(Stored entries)
▽

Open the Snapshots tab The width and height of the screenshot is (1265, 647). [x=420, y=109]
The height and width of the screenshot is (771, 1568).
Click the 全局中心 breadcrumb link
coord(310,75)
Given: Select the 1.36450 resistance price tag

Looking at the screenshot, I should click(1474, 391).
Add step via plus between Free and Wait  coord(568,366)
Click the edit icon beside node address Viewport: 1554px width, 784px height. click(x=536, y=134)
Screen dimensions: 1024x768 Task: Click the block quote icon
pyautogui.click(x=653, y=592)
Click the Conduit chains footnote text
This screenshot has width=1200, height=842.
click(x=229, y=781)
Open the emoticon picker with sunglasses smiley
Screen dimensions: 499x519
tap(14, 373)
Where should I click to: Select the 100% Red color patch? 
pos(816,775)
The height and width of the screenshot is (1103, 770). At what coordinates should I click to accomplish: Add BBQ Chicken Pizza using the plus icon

△

→ **DESCRIPTION OF THE TASK**: Your reply should be nothing but the lines from the one containing "Where should I" through the last line above, copied exactly; please include both ends.

→ **EXERCISE RESULT**:
Where should I click to: Select the 100% Red color patch? 
pos(816,775)
The height and width of the screenshot is (1103, 770). At what coordinates should I click to accomplish: Add BBQ Chicken Pizza using the plus icon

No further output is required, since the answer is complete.